On December 9, 2013, 13-year-old Jahi McMath was checked in to Oakland Children’s Hospital in California for a routine tonsillectomy. She had sleep apnea and her parents believed that having her tonsils removed would improve her life, her sleep, and her relationships with her classmates. Each year, more than half a million people in the United States get this procedure. The vast majority have no complications. McMath was not so fortunate. About an hour after waking from the surgery, she started spitting up blood. In the middle of the night, her oxygen-saturation levels plummeted. Medical staff started working frantically to intubate her, but McMath’s heart stopped. As Rachel Aviv reported in a chilling 2018 New Yorker story, it would take several more hours to restore her heartbeat and breathing.

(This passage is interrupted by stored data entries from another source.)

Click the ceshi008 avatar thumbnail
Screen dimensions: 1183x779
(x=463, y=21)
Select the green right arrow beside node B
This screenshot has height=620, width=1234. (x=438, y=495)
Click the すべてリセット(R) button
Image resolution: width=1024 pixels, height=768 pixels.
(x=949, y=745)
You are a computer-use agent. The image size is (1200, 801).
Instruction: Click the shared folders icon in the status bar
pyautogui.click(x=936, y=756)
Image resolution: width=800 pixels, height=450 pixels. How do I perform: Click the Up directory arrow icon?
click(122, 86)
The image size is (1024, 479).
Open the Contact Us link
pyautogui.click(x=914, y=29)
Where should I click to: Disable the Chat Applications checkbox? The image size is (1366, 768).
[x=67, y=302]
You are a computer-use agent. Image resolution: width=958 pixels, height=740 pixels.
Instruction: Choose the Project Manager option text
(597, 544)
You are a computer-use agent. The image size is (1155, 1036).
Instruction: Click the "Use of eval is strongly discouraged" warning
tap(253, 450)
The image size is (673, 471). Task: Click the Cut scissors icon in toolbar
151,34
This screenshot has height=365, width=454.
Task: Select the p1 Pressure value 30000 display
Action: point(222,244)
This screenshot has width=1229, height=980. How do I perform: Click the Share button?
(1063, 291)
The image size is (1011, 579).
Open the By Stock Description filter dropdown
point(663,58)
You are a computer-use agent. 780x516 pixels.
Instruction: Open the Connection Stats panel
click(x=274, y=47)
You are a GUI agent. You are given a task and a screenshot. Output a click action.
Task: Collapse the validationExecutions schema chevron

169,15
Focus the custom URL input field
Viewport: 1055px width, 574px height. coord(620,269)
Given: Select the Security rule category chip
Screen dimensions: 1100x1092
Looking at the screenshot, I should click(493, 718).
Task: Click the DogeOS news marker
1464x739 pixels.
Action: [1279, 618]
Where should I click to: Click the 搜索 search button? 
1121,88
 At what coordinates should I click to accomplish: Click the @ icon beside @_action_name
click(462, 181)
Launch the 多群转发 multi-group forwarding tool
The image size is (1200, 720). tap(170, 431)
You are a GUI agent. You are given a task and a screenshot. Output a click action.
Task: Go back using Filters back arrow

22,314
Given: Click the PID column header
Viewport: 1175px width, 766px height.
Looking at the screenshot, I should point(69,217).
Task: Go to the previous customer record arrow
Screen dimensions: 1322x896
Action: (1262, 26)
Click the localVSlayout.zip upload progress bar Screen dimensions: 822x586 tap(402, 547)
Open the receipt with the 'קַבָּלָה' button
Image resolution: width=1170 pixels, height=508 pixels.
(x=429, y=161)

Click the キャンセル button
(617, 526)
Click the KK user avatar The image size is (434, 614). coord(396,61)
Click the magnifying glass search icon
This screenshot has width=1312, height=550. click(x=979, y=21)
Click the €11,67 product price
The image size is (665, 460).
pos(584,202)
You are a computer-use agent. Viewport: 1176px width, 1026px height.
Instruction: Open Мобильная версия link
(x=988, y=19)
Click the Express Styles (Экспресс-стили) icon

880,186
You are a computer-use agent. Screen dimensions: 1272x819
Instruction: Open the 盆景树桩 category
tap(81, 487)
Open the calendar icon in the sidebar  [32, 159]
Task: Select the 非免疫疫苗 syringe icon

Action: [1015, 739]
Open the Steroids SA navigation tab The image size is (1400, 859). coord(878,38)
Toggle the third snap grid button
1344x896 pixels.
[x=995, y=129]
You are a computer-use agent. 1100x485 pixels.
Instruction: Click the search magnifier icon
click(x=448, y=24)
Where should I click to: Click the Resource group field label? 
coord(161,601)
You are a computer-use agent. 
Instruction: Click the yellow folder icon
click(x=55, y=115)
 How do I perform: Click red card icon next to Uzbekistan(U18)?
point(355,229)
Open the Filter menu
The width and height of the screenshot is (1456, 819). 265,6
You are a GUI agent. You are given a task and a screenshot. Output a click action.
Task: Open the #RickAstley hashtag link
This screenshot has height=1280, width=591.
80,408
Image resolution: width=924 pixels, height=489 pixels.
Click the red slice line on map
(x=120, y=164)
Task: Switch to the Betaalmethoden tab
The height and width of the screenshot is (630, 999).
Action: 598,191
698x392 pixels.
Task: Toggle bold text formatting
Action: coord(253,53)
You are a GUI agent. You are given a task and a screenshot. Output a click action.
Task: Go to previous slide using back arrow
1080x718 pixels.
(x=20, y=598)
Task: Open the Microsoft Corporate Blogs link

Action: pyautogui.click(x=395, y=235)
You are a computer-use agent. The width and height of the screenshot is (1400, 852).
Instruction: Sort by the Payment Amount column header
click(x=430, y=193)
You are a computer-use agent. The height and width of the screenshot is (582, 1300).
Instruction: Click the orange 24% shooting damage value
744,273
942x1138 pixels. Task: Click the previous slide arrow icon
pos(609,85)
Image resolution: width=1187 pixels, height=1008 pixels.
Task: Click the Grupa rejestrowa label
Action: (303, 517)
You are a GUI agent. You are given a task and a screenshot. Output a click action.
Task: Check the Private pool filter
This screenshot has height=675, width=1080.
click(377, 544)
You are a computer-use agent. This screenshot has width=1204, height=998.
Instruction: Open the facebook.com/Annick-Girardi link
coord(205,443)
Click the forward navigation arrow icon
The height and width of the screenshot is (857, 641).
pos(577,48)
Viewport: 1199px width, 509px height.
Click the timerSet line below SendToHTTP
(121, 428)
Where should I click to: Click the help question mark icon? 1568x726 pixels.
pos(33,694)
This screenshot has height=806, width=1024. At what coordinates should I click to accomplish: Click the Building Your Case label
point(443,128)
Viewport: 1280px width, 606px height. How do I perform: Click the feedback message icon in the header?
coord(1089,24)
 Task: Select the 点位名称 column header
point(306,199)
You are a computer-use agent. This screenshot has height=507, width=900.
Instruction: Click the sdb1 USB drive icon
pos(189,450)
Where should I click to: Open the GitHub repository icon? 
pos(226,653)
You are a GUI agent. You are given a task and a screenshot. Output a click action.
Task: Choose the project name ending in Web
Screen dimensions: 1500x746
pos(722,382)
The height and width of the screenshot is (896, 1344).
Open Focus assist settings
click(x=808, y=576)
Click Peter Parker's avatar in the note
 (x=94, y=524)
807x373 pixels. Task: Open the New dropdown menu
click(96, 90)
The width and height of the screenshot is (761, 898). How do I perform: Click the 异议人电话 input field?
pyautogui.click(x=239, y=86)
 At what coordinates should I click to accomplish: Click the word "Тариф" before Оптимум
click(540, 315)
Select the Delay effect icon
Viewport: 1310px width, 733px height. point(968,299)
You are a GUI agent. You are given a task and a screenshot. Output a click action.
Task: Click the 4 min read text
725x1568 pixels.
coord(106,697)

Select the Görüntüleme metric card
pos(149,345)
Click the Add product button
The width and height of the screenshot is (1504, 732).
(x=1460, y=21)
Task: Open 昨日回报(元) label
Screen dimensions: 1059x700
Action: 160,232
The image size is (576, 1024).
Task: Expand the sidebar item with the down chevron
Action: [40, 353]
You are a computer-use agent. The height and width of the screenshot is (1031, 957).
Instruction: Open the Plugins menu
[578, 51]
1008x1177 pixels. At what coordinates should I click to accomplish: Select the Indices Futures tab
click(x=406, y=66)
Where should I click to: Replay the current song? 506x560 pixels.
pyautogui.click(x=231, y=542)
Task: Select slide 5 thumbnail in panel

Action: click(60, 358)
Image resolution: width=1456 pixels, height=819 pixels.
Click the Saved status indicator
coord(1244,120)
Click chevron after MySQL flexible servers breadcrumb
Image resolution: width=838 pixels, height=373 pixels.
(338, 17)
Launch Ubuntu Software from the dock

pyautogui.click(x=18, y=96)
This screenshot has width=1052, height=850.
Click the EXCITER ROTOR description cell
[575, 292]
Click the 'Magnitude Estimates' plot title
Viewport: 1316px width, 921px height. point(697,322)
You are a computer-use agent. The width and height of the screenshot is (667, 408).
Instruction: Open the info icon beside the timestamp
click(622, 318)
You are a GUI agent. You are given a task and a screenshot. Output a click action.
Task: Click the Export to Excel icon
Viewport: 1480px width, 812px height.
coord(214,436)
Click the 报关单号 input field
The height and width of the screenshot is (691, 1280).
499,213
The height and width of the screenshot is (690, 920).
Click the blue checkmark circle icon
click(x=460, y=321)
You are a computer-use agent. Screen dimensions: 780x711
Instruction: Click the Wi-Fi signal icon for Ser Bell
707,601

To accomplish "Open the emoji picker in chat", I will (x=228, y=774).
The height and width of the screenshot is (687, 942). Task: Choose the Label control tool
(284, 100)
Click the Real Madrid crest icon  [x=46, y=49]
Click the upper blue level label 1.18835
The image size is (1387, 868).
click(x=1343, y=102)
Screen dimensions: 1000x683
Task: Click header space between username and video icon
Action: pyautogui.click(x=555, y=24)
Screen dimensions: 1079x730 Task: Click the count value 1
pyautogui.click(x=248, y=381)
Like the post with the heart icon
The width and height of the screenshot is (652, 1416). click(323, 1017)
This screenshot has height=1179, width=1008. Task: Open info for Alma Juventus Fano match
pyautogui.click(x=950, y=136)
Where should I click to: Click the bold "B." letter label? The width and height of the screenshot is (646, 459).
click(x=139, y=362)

Two days later, doctors declared McMath brain-dead. But with her body still warm and her skin still soft, her family disagreed. They fought in court to keep her on a ventilator. Eventually they raised enough money through a GoFundMe campaign to airlift McMath to New Jersey, one of the only states that allows families to refuse a death declaration on the basis of their religious beliefs. Nourished through a feeding tube and supplied with supplemental hormones, McMath’s body continued to grow and develop—and even began menstruating.
In 2018, Jahi’s family’s attorney announced that she had died of complications from liver failure. Only then, five years after the tonsil surgery, “were all parties in mutual agreement that Jahi had in fact died,” says Michele Goodwin, chancellor’s professor and director of the Center for Biotechnology and Global Health Policy at UC Irvine School of Law. “It was quite the controversial case.”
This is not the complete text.